Work to be completed. Pick out all lines with the word "text" from the records that follow.
_ _ _ _ _ _ _
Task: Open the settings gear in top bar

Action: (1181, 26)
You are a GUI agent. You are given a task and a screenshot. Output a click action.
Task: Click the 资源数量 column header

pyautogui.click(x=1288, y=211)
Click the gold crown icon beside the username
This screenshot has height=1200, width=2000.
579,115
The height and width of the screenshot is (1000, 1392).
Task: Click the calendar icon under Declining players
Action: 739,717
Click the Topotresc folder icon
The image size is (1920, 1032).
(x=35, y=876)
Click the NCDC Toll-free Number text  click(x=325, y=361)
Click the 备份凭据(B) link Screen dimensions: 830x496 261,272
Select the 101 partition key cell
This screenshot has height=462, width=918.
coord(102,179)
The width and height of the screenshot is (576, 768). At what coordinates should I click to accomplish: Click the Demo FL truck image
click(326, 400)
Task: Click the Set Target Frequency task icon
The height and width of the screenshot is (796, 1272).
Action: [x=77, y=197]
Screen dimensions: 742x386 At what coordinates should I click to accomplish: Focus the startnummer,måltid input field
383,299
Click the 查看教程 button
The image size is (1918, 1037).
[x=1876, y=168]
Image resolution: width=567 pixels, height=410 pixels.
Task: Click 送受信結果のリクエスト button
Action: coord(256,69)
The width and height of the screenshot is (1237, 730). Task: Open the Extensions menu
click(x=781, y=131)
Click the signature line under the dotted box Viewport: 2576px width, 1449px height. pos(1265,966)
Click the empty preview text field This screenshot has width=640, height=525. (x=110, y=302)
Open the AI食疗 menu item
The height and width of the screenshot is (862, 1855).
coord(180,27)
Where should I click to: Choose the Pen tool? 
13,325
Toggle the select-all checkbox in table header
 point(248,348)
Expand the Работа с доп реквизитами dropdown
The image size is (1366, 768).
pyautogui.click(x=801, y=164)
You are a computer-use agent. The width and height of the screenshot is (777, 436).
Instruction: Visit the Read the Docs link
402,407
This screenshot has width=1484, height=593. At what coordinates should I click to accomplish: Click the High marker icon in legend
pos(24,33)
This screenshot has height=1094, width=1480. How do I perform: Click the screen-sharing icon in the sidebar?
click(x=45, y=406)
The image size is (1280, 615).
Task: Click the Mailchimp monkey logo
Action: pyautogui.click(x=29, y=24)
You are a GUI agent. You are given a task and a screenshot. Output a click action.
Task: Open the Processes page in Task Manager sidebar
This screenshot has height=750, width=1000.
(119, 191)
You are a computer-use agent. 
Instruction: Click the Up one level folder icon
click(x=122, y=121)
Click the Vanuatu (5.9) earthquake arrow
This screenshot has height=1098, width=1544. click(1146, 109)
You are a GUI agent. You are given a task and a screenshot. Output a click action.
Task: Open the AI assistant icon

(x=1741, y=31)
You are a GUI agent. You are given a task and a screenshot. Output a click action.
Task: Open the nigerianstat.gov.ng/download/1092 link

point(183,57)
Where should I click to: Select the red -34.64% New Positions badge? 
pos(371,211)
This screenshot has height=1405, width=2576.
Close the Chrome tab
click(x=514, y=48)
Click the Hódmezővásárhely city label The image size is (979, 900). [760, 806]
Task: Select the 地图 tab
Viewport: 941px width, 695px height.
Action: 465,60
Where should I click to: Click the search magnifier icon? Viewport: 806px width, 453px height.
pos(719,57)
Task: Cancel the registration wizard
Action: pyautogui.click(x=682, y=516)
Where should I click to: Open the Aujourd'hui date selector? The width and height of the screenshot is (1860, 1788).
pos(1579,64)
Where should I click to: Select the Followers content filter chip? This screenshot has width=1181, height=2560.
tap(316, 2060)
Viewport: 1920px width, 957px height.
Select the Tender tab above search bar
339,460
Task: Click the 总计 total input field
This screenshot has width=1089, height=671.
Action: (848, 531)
_ _ _ _ _ _ _
Task result.
Click the NCDC Toll-free Number text  click(x=325, y=361)
Click the empty preview text field This screenshot has width=640, height=525. (x=110, y=302)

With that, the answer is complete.